La Sala de Casación Penal confirmó la sentencia de 20 años de prisión contra Eduardo Ramírez Zamora, como autor responsable de la muerte de Otoniel Orozco Mendoza, ocurrida el 3 de junio del 2024 en el condominio Río Palma de Guachipelín de Escazú, por una disputa relacionada con agua potable.
La ratificación del fallo fue divulgada en el medio Expediente, del periodista Álvaro Sánchez y confirmada a La Nación por el abogado de la familia del fallecido, Rodrigo Araya.
“Como representante de la familia, estamos complacidos. De parte de la familia también hay complacencia de que, aunque en un principio no estuvimos de acuerdo con el procedimiento abreviado donde se le impuso una pena mínima (para homicidio calificado) a este sujeto, al menos con posterioridad, tanto en apelación como en casación se le han rechazado los recursos”, dijo Araya.

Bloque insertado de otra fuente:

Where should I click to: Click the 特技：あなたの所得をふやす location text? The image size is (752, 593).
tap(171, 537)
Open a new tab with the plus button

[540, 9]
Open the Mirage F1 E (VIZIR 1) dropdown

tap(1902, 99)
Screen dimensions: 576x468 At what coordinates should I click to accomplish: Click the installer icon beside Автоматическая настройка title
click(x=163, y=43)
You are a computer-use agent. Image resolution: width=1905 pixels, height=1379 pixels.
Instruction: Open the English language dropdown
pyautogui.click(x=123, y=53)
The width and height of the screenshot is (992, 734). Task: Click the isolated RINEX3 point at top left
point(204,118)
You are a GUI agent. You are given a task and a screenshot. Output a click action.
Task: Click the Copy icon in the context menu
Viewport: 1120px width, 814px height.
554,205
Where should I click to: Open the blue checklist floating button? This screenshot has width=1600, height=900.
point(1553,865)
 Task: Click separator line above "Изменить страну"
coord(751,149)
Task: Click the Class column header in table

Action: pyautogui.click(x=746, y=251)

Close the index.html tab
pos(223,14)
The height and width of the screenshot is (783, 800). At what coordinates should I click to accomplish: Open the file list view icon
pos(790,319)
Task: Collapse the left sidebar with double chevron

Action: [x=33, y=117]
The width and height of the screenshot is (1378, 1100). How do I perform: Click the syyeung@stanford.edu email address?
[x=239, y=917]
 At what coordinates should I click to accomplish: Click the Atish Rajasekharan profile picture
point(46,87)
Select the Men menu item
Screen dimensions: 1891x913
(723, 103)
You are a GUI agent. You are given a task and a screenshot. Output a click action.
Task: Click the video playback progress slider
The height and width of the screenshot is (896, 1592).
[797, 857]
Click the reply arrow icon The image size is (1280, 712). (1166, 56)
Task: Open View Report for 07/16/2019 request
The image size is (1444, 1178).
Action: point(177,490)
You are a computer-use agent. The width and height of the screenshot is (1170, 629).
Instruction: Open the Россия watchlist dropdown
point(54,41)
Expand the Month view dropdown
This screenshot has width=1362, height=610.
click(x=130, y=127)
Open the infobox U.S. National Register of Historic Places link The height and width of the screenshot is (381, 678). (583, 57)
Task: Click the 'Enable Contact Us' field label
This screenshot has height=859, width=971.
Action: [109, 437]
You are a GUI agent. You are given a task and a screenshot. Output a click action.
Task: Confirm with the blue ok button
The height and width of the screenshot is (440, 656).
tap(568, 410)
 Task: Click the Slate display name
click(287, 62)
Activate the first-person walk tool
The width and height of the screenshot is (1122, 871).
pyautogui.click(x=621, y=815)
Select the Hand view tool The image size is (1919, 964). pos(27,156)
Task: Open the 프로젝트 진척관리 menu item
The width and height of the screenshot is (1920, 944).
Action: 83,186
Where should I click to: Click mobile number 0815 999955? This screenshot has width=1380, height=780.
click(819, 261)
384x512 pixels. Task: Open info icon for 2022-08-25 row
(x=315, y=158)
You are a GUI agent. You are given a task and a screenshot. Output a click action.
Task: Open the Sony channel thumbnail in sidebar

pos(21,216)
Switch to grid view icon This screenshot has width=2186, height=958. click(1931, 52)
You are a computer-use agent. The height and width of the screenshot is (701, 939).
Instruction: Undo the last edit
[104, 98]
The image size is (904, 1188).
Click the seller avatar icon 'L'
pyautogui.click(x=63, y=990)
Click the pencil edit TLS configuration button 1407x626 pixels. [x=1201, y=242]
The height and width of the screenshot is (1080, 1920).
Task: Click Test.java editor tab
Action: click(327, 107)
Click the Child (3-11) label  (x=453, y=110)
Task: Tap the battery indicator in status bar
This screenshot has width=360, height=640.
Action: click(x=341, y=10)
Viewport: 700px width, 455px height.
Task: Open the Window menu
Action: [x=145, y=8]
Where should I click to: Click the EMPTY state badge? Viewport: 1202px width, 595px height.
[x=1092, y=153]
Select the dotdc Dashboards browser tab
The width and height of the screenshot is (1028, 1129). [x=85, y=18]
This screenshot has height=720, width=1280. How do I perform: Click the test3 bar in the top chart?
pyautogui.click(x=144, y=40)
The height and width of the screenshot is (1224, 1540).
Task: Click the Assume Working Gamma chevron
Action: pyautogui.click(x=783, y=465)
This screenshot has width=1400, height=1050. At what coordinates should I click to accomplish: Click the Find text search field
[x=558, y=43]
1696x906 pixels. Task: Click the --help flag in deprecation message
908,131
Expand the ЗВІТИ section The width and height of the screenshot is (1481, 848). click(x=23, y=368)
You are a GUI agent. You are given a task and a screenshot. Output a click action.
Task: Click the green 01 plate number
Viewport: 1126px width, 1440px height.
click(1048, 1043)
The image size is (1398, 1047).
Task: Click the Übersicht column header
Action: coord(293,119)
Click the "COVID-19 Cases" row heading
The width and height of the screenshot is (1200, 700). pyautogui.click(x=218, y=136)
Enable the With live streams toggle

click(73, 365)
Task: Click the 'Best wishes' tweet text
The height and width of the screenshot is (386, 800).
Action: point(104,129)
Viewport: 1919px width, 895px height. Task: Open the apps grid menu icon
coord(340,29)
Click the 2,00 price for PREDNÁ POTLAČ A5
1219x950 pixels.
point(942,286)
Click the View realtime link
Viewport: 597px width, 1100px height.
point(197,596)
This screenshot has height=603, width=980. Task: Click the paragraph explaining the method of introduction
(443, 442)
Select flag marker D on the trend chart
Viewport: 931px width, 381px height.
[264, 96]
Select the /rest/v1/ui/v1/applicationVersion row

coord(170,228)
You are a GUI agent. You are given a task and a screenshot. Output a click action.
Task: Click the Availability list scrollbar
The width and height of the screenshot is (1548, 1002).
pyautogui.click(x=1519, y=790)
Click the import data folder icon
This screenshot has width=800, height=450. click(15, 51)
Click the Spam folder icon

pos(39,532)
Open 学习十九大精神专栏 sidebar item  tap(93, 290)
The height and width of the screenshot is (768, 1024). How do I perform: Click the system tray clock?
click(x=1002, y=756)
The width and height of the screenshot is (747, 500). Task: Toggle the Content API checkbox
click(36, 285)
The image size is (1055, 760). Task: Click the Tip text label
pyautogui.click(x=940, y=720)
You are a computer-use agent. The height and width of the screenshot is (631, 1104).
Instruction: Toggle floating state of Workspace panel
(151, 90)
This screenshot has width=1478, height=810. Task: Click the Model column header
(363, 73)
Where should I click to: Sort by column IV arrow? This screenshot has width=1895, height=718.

El abogado detalló que la defensa de Ramírez intentaba rebajar la pena hasta tres y cinco años de prisión, alegando que había un “estado de emoción violenta”.

“Queda claro que estamos en presencia de un homicidio calificado donde hubo alevosía, donde hubo ensañamiento, inclusive hasta podríamos decir un poco de planeación, y queda en firme entonces a partir de este momento la condena de los 20 años de prisión contra este sujeto, que es una condena que ya está descontando en prisión”, señaló Araya.
El fallo fue emitido la mañana de este martes por los magistrados de la Sala Tercera, instancia que tiene la última palabra en materia penal en el país.
¿Cómo ocurrió el homicidio?
El asesinato se registró a las 7:31 a. m. del 3 de junio del 2024 en un condominio ubicado dos kilómetros al norte de Construplaza, en Escazú.
Según un video de 1:43 segundos que circuló en redes sociales, todo empieza por una discusión entre dos vecinas, de casas contiguas. Ahí participa la esposa de Ramírez, quien le reclama a la cónyuge de Orozco que no le cierre la llave de paso del agua potable. Los reclamos entre ambas mujeres continuaron, así que los maridos salieron al jardín.
En determinado momento, Ramírez saca un arma, la carga y se la pone en la cintura, mientras las mujeres continúan en la disputa. Orozco intentó golpear en la cara a Ramírez y es entonces cuando este último saca el arma y le dispara en nueve o diez ocasiones.
La víctima, de 53 años, era un empresario dedicado a asuntos de seguridad privada. Nacido en Nicaragua y nacionalizado costarricense, era padre de una menor que para entonces tenía un año y un varón de 19. Según datos del Registro Civil, había cumplido 20 años de casado y antes de vivir en Escazú, residió en La Peregrina, la Uruca.

El día del homicidio, personal de la Cruz Roja acudió al sitio, pero a su arribo, la víctima ya había fallecido. Presentaba varios impactos de bala en el tórax, brazos, cabeza, espalda y otras partes del cuerpo.
Tras los hechos, la Fiscalía de Pavas realizó la pesquisas y presentó la acusación y solicitud de juicio, acogida en octubre del 2024.
Antes de que se fijara la fecha del debate, se programó para diciembre de ese año una audiencia en el Tribunal Penal de Pavas. En esta, Ramírez aceptó los cargos y se sometió a un proceso especial abreviado. Por esta razón, fue sentenciado sin necesidad de celebrar el juicio y se le impuso una pena menor.
Sin embargo, su defensa posteriormente presentó recursos para impugnar la resolución, pero fueron rechazados. La sentencia de 20 años de prisión contra Ramírez Zamora quedó firme.